Methods: In this open-label phase I/II study, 16 patients were treated with surgical scar resection followed by injection of autologous MSCs (0.5-2 × 106 MSCs/patient). Patients were monitored 1 year for serious adverse events (SAE) or minor complications. Therapeutic efficacy on treated VFs was evaluated by measurement of VF vibrations using high-speed laryngoscopy (HSL) and phonation pressure threshold (PTP) for elasticity and VF function. Patients self-reported voice change using the Voice Handicap Index (VHI).

Results: No SAE or minor side effects were reported. Video ratings of VF vibrations and digitized analysis of HSL and PTP were significantly improved for 62-75% of the patients (depending on parameter). Two patients showed deteriorated VF vibrations, but improved PTP. VHI was significantly improved in 8 patients, with the remaining experiencing no significant change.

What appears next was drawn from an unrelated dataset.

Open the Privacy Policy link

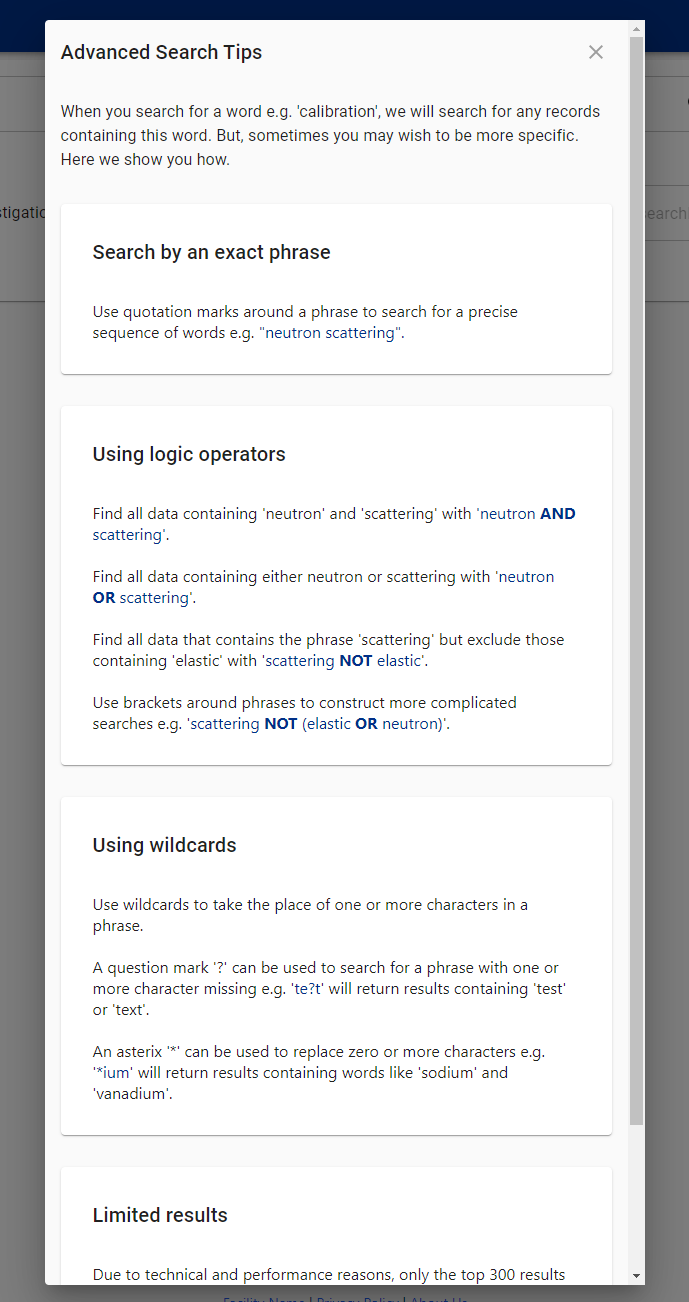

Conclusions: The results indicate that local injection of autologous MSC into scarred VFs with severe voice problems may offer a safe and feasible therapeutic option. VF vibration and elasticity were improved in approximately two thirds of treated patients. This clinical study is registered in clinicaltrials.gov (ID: NCT01981330). Retrospective registration of first patient (20130511). https//: register.clinicaltrials.gov/.

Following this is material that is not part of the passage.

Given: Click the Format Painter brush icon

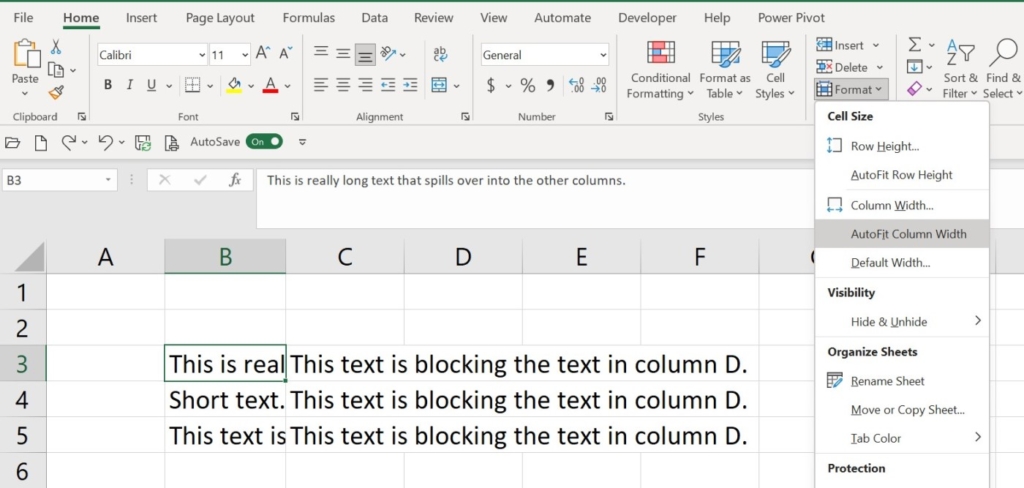Looking at the screenshot, I should coord(56,92).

Keywords: Fibrosis; Hoarseness; Immunomodulation; Mesenchymal stromal cells; Scarring; Vocal fold; Wound healing.

Conflict of interest statement

The authors declare that they have no competing interests.

Figures

Fig. 1
Fig. 1
Surgery. Schematic drawing of operative technique. 1 Preoperative status with scar at vocal fold edge. 2 After cordotomy with microflap technique, scar resection. 3 Injection of MSCs in lamina propria and superficial thyroarytenoid muscle (not shown in figure). 4 Directly after surgery
Fig. 2
Fig. 2
Vocal fold analysis of high-speed laryngoscopy. a (Top) Edge tracking of glottal area during vibration. Dots at midpoint of left and right vocal folds. Arrow marks length of membranous vocal fold part use for normalization of vibration and glottal area. b (Mid) Preoperative recording. c (Bottom) Postoperative recording for patient 12 with corresponding kymograms from the horizontal yellow line plane (left). Right vocal fold vibrations are shown above and left local fold below. Red vertical line at preoperative kymogram corresponds to maximum glottal closure (left image). High-Speed Studio software automatically sets glottal midline (red horizontal) and analyzes the brighter pixels at the most closed phase during each vibratory cycle in relation to the darker pixels during the open phase. Open/closed coefficient is calculated from this relation. Preoperative O/C coefficients in the figure are 73% preoperatively and 52% postoperatively indicating improved glottal closure. Preoperative, there is a time phase delay of maximum closure for the right vocal fold in comparison with the left vocal fold which is normalized after treatment of the right vocal fold
Fig. 3
Fig. 3
Vocal fold recordings and analysis. (3a, 3b) Patient 1 with small scar defect on left vocal fold preoperative and 1 year postoperative (marked with asterisk). (3c) Patient 12, preoperative a small scar defect on right vocal fold (marked with two asterisks). (3d) Eight months after MSC treatment with restored vocal fold edge. (3e, 3f) Kymograms for patient 1 of vocal fold vibrations preoperative (top) and 12 months postoperative (bottom). Time scale to right. (3e) Incomplete glottal closure and reduced vibrations of the left vocal fold (lower) than right vocal fold (top). (3f) Complete glottal closure at 12 month follow-up. (3g, 3h) Kymograms for patient 12 preoperative with incomplete glottal closure and reduced vibrations (top) and 8 months postoperative with complete closure and more symmetric vocal fold vibrations (bottom). (3i) Patient 6 who has a larger defect anterior on the right vocal fold (arrow)
Fig. 4
Fig. 4
Computerized analysis of vocal fold vibrations and phonation threshold pressure (PTP) results. Results presented as univariate plots pairwise before and 1 year after MSC treatment for each patient (maximum 16 observations before and after treatment). PTP results (d) for all 16 patients. Results for glottal minimum area (b) for 14 patients (2 patients were only examined with videostroboscopy and not with high-speed camera), open/closed coefficient (c) for 12 patients (2 were not examined with high-speed camera and for 2 patients the automatic analysis failed), glottal area variations (a) for 13 patients (2 were not examined with high-speed camera and for 1 patient the automatic analysis failed)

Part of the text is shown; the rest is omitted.